> _SET TASK_:
Show each line in the entries below that contains the word "coordinates".

> _EXCERPTED RECORDS_:
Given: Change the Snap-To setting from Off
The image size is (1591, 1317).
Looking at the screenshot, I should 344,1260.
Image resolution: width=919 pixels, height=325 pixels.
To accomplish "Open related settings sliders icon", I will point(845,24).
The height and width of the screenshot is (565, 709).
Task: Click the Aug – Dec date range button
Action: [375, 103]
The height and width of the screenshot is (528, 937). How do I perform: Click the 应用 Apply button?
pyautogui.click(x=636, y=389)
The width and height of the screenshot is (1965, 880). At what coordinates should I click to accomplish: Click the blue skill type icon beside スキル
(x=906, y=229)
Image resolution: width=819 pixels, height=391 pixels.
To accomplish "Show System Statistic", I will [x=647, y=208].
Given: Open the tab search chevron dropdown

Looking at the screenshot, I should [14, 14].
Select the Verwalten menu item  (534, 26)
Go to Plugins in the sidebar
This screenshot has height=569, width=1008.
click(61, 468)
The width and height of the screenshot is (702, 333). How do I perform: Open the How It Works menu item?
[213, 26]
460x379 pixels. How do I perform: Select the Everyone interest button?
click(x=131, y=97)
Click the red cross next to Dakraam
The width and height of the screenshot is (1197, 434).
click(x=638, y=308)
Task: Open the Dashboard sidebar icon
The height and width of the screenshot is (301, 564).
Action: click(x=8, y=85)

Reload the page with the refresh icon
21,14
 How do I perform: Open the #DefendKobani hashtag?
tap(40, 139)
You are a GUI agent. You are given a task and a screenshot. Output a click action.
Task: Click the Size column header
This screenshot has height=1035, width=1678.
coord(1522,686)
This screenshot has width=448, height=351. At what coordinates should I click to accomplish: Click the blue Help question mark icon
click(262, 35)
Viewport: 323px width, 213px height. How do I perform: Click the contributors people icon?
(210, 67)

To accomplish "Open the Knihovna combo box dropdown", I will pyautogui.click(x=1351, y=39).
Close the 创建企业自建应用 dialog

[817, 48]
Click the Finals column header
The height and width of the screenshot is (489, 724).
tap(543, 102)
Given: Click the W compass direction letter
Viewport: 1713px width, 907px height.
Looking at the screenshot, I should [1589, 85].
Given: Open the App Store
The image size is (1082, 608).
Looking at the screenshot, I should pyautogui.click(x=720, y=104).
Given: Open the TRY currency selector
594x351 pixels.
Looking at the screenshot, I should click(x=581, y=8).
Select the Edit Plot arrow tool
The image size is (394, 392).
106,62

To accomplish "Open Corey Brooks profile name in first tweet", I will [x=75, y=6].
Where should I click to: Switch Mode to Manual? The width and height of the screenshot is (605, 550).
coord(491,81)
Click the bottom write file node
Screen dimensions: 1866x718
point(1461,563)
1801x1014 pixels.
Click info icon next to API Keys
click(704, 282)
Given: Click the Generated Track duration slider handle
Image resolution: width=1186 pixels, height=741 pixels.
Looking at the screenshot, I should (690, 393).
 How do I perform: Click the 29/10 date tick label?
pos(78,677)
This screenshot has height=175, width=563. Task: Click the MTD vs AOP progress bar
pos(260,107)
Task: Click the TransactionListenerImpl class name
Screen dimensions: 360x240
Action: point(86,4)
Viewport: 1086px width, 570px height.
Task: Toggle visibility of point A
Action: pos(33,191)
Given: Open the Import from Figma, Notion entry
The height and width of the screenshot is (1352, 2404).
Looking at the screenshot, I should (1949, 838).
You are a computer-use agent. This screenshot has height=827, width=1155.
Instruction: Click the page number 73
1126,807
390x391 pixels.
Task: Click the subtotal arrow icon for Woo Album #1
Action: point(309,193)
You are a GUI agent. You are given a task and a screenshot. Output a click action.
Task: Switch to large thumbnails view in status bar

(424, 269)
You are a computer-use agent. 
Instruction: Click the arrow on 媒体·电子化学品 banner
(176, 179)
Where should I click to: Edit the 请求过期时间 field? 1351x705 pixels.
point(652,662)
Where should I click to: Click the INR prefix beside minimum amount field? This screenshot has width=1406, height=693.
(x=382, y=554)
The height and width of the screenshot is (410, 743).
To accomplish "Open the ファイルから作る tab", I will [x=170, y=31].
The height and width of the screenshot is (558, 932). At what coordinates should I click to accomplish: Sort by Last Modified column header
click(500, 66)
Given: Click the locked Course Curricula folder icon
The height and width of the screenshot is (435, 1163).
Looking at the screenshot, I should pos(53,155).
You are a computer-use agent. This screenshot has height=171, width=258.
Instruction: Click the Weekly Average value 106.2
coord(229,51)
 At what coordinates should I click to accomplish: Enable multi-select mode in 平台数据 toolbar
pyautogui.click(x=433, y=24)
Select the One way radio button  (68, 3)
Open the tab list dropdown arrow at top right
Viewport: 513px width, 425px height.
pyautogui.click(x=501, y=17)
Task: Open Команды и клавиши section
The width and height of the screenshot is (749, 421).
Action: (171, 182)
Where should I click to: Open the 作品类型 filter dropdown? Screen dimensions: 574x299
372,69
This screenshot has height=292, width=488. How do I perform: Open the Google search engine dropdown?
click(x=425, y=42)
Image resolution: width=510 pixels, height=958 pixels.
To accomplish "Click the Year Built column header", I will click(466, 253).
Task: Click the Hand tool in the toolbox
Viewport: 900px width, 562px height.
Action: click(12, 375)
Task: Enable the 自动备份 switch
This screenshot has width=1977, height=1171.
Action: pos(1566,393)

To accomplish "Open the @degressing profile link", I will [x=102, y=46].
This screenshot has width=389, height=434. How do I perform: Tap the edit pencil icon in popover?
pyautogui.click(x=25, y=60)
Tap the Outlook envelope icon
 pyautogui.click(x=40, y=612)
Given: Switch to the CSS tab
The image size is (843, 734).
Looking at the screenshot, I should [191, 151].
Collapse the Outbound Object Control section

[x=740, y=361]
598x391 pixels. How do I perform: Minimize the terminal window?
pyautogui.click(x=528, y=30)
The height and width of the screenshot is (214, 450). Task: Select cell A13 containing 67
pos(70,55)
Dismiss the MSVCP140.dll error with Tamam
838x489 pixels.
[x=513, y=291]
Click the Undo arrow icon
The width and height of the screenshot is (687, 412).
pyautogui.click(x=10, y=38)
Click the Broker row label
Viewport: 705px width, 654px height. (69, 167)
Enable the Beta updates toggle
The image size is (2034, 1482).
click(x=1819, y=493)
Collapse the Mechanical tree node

> _TASK RESPONSE_:
The width and height of the screenshot is (1965, 880). At what coordinates should I click to accomplish: Click the blue skill type icon beside スキル
This screenshot has width=448, height=351. At what coordinates should I click to accomplish: Click the blue Help question mark icon
The height and width of the screenshot is (558, 932). At what coordinates should I click to accomplish: Sort by Last Modified column header
 At what coordinates should I click to accomplish: Enable multi-select mode in 平台数据 toolbar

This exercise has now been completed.